**CHALLENGE 1**
Condense the paragraph of the judgment excerpt below that begins "Soon thereafter the 4th to 9th defendants," keeping its main facts.

Chief Bright Onyemeh &ors Vs Lambert Egbuchulam & Ors (1996)

LAWGLOBAL HUB Lead Judgment Report

KUTIGI, JSC. 

In the High Court of Imo State holden at Owerri, the plaintiffs sued the 1st to 3rd defendants for a declaration that they are entitled to the grantor issuance of allocation papers in respect of lock-up market stalls in their possession; an order of court directing the 1st to 3rd defendants to regularise the allocation of the stalls to the plaintiffs, and an injunction restraining the 1st to 3rd defendants, their servants, agents or privies from interfering with the plaintiffs’ possession of the said market stalls.

Soon thereafter the 4th to 9th defendants by motion on notice applied to the court to be joined as co-defendants. The 1st to 3rd defendants opposed the application and filed a counter-affidavit. Arguments on the motion for joinder were heard and the learned trial Judge in a reserved ruling set out on pages 164 to 178 of the record, refused the application and dismissed same.

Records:
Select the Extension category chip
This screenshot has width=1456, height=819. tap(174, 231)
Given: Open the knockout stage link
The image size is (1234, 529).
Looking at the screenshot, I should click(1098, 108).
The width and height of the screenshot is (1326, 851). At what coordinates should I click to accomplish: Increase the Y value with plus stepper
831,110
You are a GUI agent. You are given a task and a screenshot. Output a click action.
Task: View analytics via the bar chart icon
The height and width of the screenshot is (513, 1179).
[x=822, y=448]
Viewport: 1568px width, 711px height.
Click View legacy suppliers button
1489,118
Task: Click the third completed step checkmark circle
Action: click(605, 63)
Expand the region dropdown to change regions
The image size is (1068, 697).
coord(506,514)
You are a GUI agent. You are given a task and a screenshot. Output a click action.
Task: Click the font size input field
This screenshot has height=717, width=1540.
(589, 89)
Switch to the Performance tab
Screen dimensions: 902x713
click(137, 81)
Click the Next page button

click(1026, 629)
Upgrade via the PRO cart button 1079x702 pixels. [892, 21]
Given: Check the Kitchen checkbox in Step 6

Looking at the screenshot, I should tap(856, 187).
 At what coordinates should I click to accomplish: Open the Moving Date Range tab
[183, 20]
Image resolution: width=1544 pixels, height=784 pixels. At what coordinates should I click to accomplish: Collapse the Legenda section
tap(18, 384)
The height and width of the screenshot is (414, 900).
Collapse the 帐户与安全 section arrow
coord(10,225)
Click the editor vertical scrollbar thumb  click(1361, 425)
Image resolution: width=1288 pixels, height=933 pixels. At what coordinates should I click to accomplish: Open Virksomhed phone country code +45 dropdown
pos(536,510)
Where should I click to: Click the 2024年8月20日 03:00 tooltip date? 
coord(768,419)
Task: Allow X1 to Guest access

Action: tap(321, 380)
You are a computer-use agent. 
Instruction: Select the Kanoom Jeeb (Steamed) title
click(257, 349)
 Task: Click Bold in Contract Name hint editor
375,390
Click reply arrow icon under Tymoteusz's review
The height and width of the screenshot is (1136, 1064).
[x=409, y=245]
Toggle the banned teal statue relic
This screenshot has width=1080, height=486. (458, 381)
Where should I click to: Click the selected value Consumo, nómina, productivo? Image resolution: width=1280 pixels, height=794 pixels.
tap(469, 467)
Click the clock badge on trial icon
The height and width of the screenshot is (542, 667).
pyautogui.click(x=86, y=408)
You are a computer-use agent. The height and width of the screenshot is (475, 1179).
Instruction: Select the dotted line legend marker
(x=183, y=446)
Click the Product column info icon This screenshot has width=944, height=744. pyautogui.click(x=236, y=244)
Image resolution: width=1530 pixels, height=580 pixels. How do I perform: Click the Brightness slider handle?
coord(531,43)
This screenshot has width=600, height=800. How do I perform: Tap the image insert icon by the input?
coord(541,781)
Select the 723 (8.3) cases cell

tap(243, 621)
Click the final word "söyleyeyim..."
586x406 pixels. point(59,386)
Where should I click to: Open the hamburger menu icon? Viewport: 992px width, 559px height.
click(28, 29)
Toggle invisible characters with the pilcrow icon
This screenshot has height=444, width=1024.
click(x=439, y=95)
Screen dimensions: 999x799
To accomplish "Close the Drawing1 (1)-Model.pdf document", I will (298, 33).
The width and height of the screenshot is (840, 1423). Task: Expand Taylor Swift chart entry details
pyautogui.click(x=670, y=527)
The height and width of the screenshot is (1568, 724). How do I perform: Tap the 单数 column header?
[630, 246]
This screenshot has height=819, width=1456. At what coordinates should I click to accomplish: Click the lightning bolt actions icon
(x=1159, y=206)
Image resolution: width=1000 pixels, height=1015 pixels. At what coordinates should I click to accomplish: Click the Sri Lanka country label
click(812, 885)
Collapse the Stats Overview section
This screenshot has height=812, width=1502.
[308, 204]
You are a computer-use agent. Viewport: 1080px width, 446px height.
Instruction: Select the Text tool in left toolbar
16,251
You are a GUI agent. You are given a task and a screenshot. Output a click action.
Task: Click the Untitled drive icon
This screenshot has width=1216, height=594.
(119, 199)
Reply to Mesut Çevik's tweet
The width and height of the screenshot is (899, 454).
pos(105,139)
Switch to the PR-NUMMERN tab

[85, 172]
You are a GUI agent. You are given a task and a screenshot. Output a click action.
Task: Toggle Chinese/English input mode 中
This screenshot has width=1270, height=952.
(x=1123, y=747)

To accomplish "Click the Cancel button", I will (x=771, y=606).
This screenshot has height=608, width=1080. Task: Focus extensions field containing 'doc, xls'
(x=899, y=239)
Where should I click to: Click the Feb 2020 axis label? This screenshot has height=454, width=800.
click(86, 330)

**CHALLENGE 2**
Reproduce the listing above word for word, starting with its first line and going on through the line with "tap(18, 384)".

**WORKED SOLUTION 1**
The 4th to 9th defendants moved, by motion on notice, to be joined as co-defendants. The 1st to 3rd defendants opposed the motion and filed a counter-affidavit. After hearing arguments, the trial Judge refused and dismissed the application in a reserved ruling on pages 164 to 178 of the record.

**WORKED SOLUTION 2**
Select the Extension category chip
This screenshot has width=1456, height=819. tap(174, 231)
Given: Open the knockout stage link
The image size is (1234, 529).
Looking at the screenshot, I should click(1098, 108).
The width and height of the screenshot is (1326, 851). At what coordinates should I click to accomplish: Increase the Y value with plus stepper
831,110
You are a GUI agent. You are given a task and a screenshot. Output a click action.
Task: View analytics via the bar chart icon
The height and width of the screenshot is (513, 1179).
[x=822, y=448]
Viewport: 1568px width, 711px height.
Click View legacy suppliers button
1489,118
Task: Click the third completed step checkmark circle
Action: click(605, 63)
Expand the region dropdown to change regions
The image size is (1068, 697).
coord(506,514)
You are a GUI agent. You are given a task and a screenshot. Output a click action.
Task: Click the font size input field
This screenshot has height=717, width=1540.
(589, 89)
Switch to the Performance tab
Screen dimensions: 902x713
click(137, 81)
Click the Next page button

click(1026, 629)
Upgrade via the PRO cart button 1079x702 pixels. [892, 21]
Given: Check the Kitchen checkbox in Step 6

Looking at the screenshot, I should tap(856, 187).
 At what coordinates should I click to accomplish: Open the Moving Date Range tab
[183, 20]
Image resolution: width=1544 pixels, height=784 pixels. At what coordinates should I click to accomplish: Collapse the Legenda section
tap(18, 384)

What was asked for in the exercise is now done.